Transcribe every entry precisely, omitting nothing.
↓
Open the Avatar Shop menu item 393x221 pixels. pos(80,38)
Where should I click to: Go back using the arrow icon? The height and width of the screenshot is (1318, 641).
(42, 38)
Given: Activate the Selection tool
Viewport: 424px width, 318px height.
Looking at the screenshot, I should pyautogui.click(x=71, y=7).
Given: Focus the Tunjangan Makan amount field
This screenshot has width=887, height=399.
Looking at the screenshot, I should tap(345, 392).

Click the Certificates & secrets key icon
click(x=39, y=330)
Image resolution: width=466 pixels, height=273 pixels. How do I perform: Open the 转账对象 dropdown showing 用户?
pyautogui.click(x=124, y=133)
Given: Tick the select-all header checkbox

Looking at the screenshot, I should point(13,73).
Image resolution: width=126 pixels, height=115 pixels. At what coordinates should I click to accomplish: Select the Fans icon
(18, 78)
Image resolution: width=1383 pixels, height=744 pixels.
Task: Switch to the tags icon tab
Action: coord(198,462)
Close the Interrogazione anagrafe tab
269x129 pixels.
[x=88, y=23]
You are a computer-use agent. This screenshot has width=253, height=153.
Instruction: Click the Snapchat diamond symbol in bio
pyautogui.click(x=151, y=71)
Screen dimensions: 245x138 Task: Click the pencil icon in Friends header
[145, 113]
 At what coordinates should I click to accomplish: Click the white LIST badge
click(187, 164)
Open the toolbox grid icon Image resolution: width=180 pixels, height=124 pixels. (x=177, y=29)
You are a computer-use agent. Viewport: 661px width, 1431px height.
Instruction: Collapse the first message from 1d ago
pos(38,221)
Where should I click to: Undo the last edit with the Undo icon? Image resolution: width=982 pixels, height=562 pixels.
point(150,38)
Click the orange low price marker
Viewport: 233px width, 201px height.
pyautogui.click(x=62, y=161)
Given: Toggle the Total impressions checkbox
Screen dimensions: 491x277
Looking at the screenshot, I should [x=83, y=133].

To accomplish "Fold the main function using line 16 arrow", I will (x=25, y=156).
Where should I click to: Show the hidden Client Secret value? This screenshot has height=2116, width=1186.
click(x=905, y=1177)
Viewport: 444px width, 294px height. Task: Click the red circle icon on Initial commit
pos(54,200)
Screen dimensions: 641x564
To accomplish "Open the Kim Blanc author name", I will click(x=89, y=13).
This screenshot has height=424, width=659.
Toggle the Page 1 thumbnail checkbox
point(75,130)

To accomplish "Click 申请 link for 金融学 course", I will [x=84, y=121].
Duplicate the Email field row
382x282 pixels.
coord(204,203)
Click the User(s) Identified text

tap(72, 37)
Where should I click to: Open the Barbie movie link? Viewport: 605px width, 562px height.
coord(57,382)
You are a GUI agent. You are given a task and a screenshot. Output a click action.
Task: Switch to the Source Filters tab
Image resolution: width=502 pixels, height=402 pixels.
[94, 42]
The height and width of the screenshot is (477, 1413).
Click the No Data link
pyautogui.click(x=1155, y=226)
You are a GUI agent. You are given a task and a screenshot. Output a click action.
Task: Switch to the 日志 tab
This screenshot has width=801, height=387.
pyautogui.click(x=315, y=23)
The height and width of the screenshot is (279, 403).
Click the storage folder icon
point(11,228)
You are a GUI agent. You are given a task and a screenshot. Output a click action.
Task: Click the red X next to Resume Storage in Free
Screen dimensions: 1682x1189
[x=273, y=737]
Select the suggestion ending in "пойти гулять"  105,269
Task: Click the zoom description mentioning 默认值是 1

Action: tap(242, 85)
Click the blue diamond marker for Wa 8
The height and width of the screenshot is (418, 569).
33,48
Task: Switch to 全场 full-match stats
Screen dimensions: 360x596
↑
● Task output:
Open the Avatar Shop menu item 393x221 pixels. pos(80,38)
Where should I click to: Go back using the arrow icon? The height and width of the screenshot is (1318, 641).
(42, 38)
Given: Activate the Selection tool
Viewport: 424px width, 318px height.
Looking at the screenshot, I should pyautogui.click(x=71, y=7).
Given: Focus the Tunjangan Makan amount field
This screenshot has width=887, height=399.
Looking at the screenshot, I should tap(345, 392).

Click the Certificates & secrets key icon
click(x=39, y=330)
Image resolution: width=466 pixels, height=273 pixels. How do I perform: Open the 转账对象 dropdown showing 用户?
pyautogui.click(x=124, y=133)
Given: Tick the select-all header checkbox

Looking at the screenshot, I should point(13,73).
Image resolution: width=126 pixels, height=115 pixels. At what coordinates should I click to accomplish: Select the Fans icon
(18, 78)
Image resolution: width=1383 pixels, height=744 pixels.
Task: Switch to the tags icon tab
Action: coord(198,462)
Close the Interrogazione anagrafe tab
269x129 pixels.
[x=88, y=23]
You are a computer-use agent. This screenshot has width=253, height=153.
Instruction: Click the Snapchat diamond symbol in bio
pyautogui.click(x=151, y=71)
Screen dimensions: 245x138 Task: Click the pencil icon in Friends header
[145, 113]
 At what coordinates should I click to accomplish: Click the white LIST badge
click(187, 164)
Open the toolbox grid icon Image resolution: width=180 pixels, height=124 pixels. (x=177, y=29)
You are a computer-use agent. Viewport: 661px width, 1431px height.
Instruction: Collapse the first message from 1d ago
pos(38,221)
Where should I click to: Undo the last edit with the Undo icon? Image resolution: width=982 pixels, height=562 pixels.
point(150,38)
Click the orange low price marker
Viewport: 233px width, 201px height.
pyautogui.click(x=62, y=161)
Given: Toggle the Total impressions checkbox
Screen dimensions: 491x277
Looking at the screenshot, I should [x=83, y=133].

To accomplish "Fold the main function using line 16 arrow", I will (x=25, y=156).
Where should I click to: Show the hidden Client Secret value? This screenshot has height=2116, width=1186.
click(x=905, y=1177)
Viewport: 444px width, 294px height. Task: Click the red circle icon on Initial commit
pos(54,200)
Screen dimensions: 641x564
To accomplish "Open the Kim Blanc author name", I will click(x=89, y=13).
This screenshot has height=424, width=659.
Toggle the Page 1 thumbnail checkbox
point(75,130)

To accomplish "Click 申请 link for 金融学 course", I will [x=84, y=121].
Duplicate the Email field row
382x282 pixels.
coord(204,203)
Click the User(s) Identified text

tap(72, 37)
Where should I click to: Open the Barbie movie link? Viewport: 605px width, 562px height.
coord(57,382)
You are a GUI agent. You are given a task and a screenshot. Output a click action.
Task: Switch to the Source Filters tab
Image resolution: width=502 pixels, height=402 pixels.
[94, 42]
The height and width of the screenshot is (477, 1413).
Click the No Data link
pyautogui.click(x=1155, y=226)
You are a GUI agent. You are given a task and a screenshot. Output a click action.
Task: Switch to the 日志 tab
This screenshot has width=801, height=387.
pyautogui.click(x=315, y=23)
The height and width of the screenshot is (279, 403).
Click the storage folder icon
point(11,228)
You are a GUI agent. You are given a task and a screenshot. Output a click action.
Task: Click the red X next to Resume Storage in Free
Screen dimensions: 1682x1189
[x=273, y=737]
Select the suggestion ending in "пойти гулять"  105,269
Task: Click the zoom description mentioning 默认值是 1

Action: tap(242, 85)
Click the blue diamond marker for Wa 8
The height and width of the screenshot is (418, 569).
33,48
Task: Switch to 全场 full-match stats
Screen dimensions: 360x596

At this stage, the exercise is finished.